The role of Ol’ Dirty Bastard was filled by Ol’ Dirty’s son, who styled his hair in the same fashion and wore an oversized “R.I.P. ODB” T-shirt. He was clearly the most excited to be on stage, but the Wu held it down, and I tell you, the place was going bazonkers.
“I saw this shit on stage last night,” said MC Supernatural, introducing Snoop Dogg, “and what you’re about to see is epic. It’s like a movie.”
Snoop’s set was the perfect way to end the long day—laid back, entertaining, and for the sonically inclined, perfectly EQed. He had a tricked-out bike and a fire hydrant onstage. He had a picnic table covered in Olde English 40 ozs. He had the entire Dogg Pound (sans Nate Dogg). He had a giant backdrop of the cover to Doggystyle. He had full-budget video interludes to match all the skits on Doggystyle. He had a guy in a gigantic full-body dog suit. He opened with the bathtub skit, had the Lady of Rage deliver “G Funk Intro” and launched majestically into “Gin and Juice,” blunt in hand. It was beautiful.

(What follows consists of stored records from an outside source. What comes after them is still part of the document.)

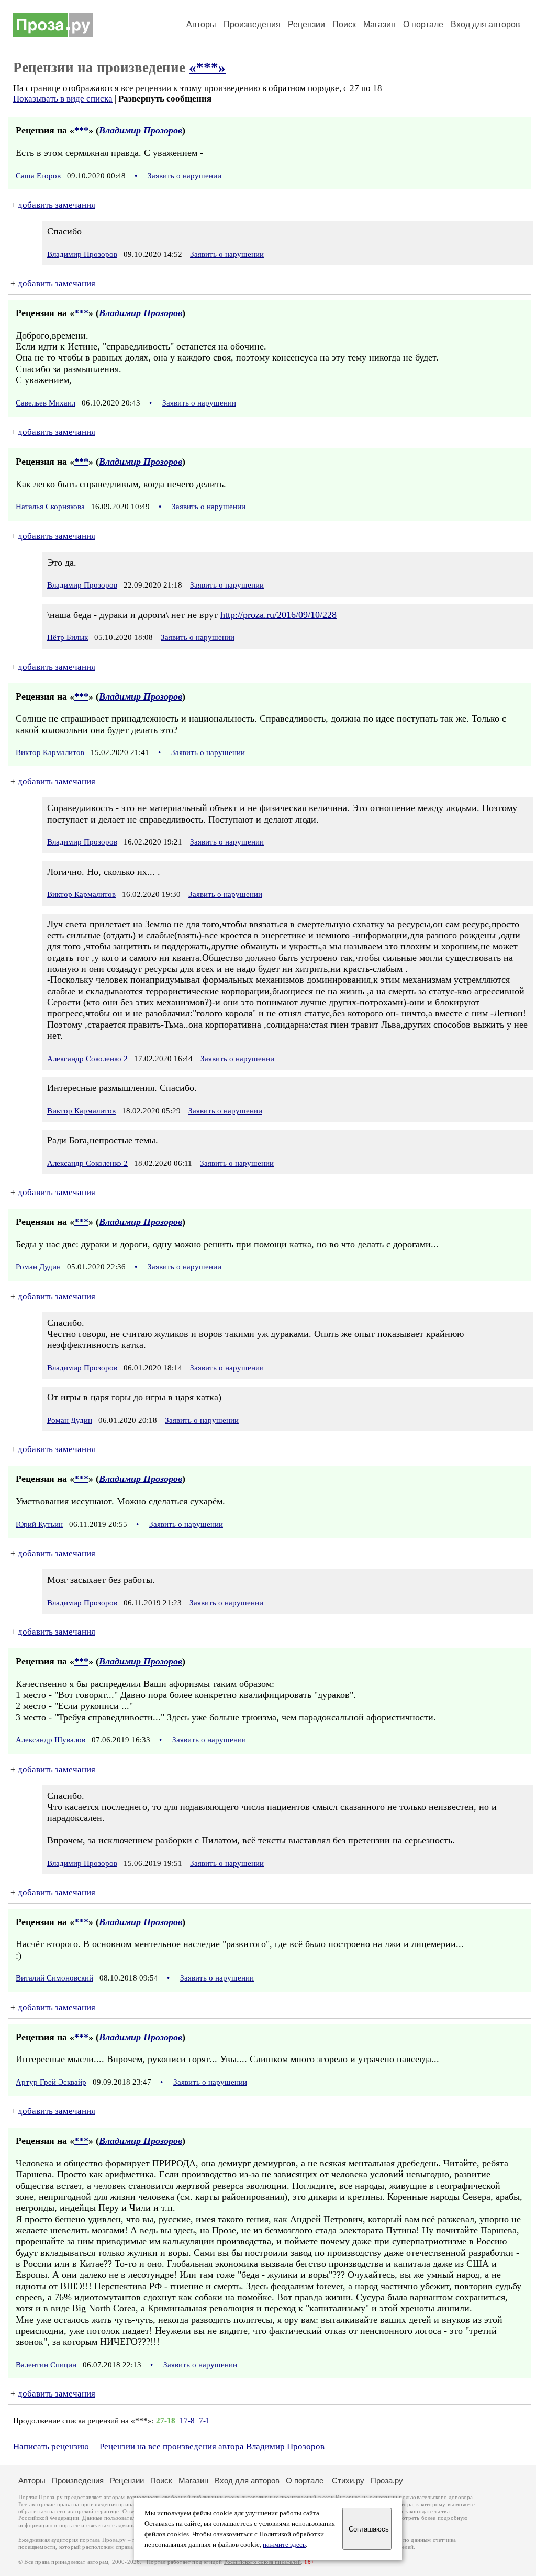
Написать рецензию (51, 2446)
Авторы (201, 24)
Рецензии (306, 24)
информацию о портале (49, 2525)
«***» (207, 67)
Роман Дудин (38, 1267)
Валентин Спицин (46, 2364)
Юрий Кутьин (39, 1524)
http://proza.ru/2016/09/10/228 (278, 615)
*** (81, 130)
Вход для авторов (485, 24)
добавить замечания (56, 205)
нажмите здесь (284, 2544)
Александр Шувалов (50, 1740)
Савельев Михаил (45, 403)
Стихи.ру (348, 2480)
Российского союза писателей (262, 2562)
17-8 (187, 2420)
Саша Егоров (38, 176)
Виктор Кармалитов (50, 752)
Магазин (379, 24)
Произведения (252, 24)
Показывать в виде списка (63, 99)
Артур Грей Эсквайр (51, 2082)
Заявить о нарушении (184, 176)
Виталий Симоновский (54, 1978)
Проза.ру (387, 2480)
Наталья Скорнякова (50, 506)
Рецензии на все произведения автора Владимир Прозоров (212, 2446)
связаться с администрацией (123, 2525)
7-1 (204, 2420)
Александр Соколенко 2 (87, 1058)
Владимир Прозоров (140, 130)
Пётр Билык (67, 637)
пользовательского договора (436, 2497)
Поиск (344, 24)
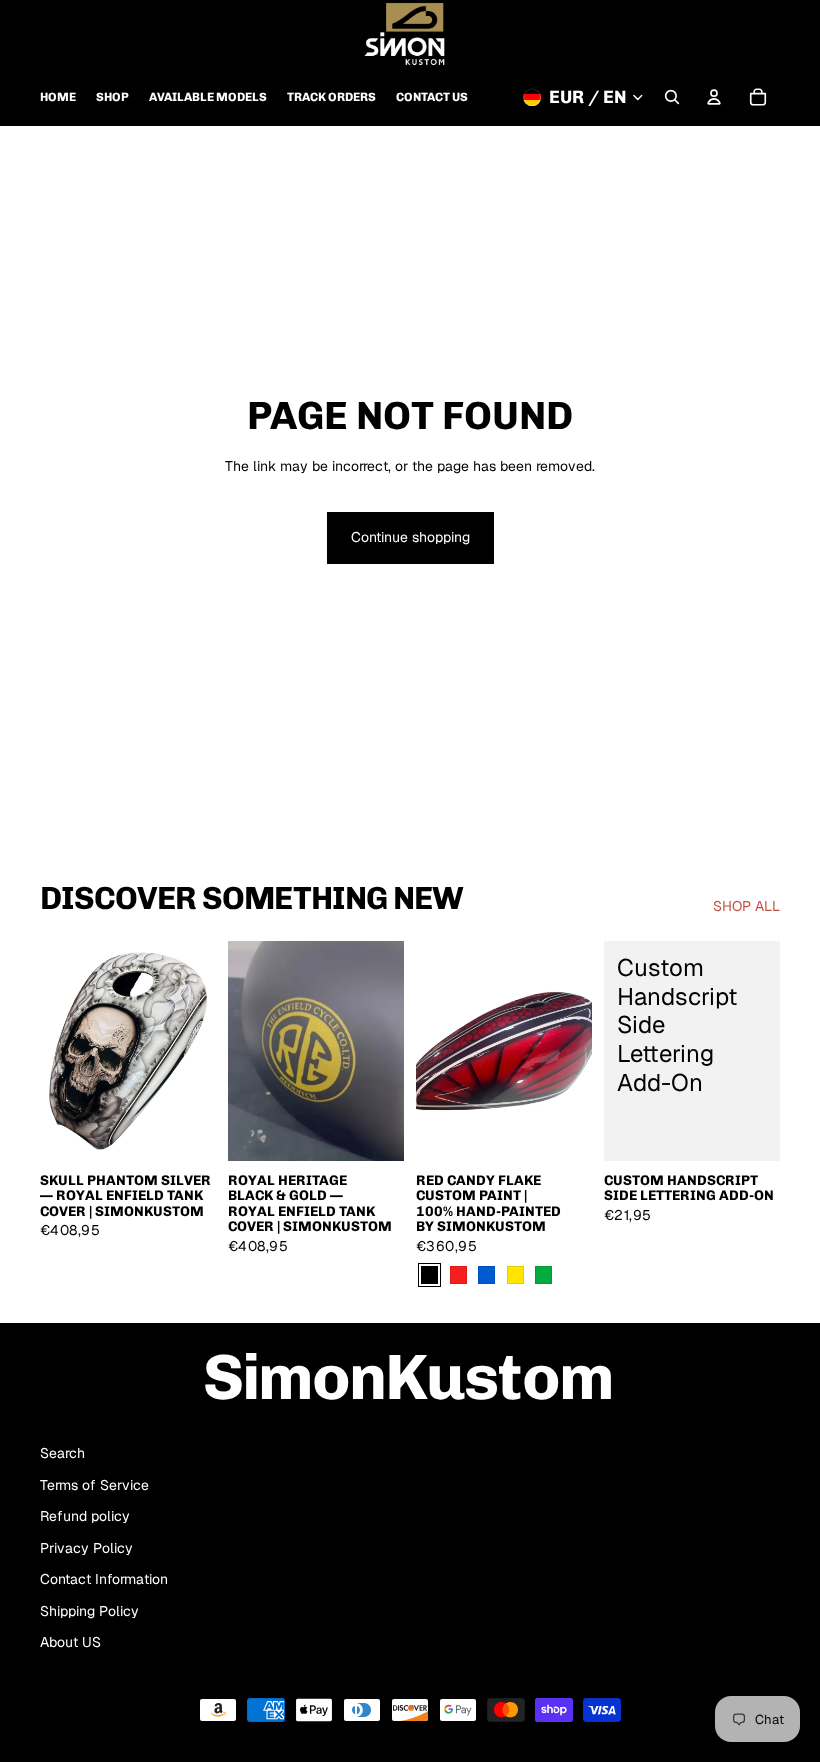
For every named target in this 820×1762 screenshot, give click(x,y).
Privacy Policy (86, 1548)
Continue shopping (410, 537)
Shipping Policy (89, 1611)
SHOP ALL (746, 906)
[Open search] (672, 97)
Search (62, 1453)
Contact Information (104, 1579)
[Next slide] (200, 1051)
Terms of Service (94, 1485)
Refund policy (85, 1516)
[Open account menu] (714, 97)
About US (70, 1642)
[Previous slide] (55, 1051)
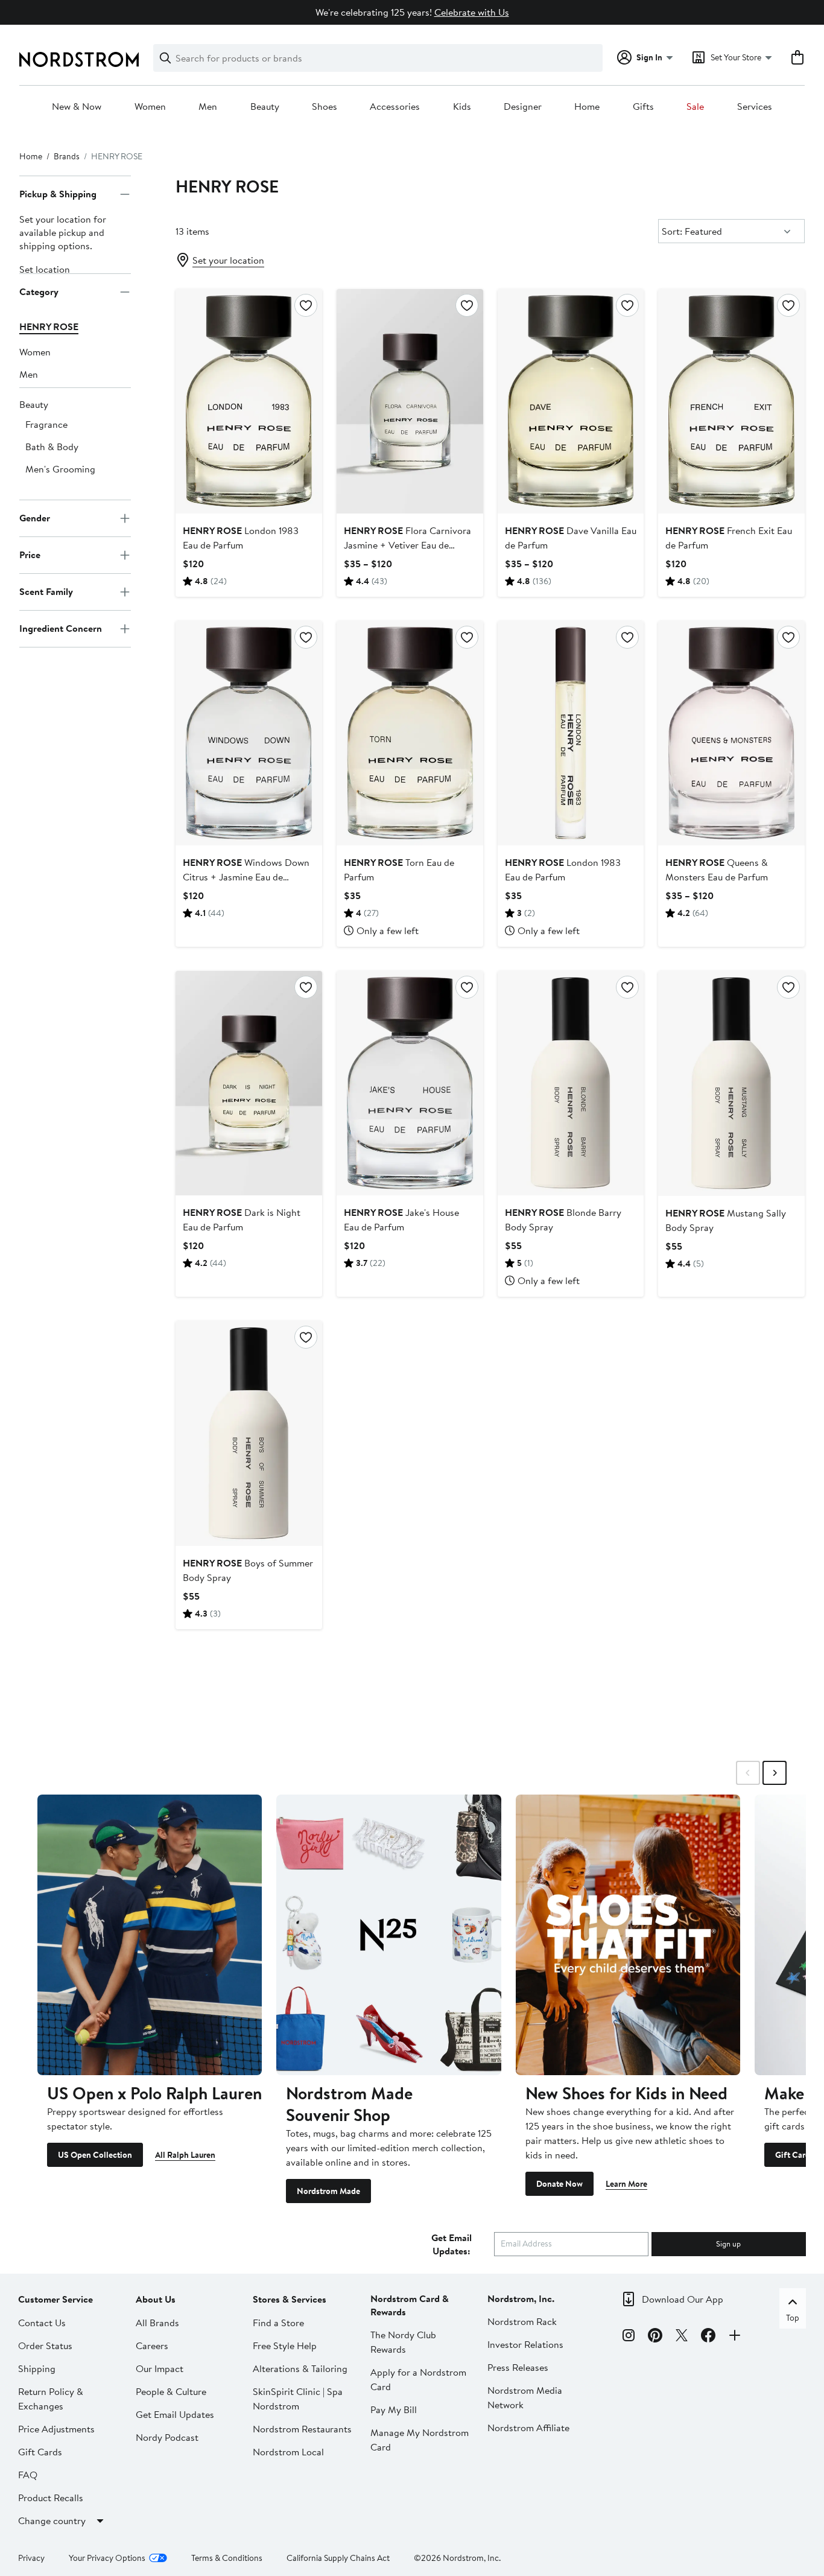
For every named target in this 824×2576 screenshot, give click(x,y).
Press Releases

Snoop also really took time to paint a picture of where he was at when making the record. He explained that “Gs Up, Hoes Down” had to be taken off the record due to sample clearance issues. He told the story of proposing “Ladi Dadi” to Dr. Dre: “When I was working on this album, Doggystyle, I told Dr. Dre I wanted to do something that’d never been done before. I wanted to redo this song I loved when I was a kid. And he said, ‘Okay, but we gonna fuck with it.’”
By the whole crew exiting the stage after every few songs, the set had the feel of a theatrical play, divided into acts and narrated by the Greek chorus of video interludes. And yet it was when Snoop broke the fourth wall that the show carried most of its weight. “Who here really did buy Doggystyle when it came out?” he asked. “Who had it on cassette? Who had it on wax? Who had it on CD? Were CDs even out? I was scared of the CD, man, I had the motherfuckin’ tape. Yeah. East side, G side.”
Warren G performed “Regulate” to represent the non-Snoop hits of the era, and the whole Dogg Pound even performed the posse cut “Stranded on Death Row,” from The Chronic. (“We wanted to show the world that we weren’t just gangsta rappers, but that we were MCs.”) And even though he ended with “Drop it Like It’s Hot” and “I Wanna Rock,” the set was a very well-done, heartfelt homage to a groundbreaking, bygone era.
“Doggystyle, man,” Snoop mused, near the end. “This shit is crazy. All my people on stage right here? I’m havin’ a moment right here.”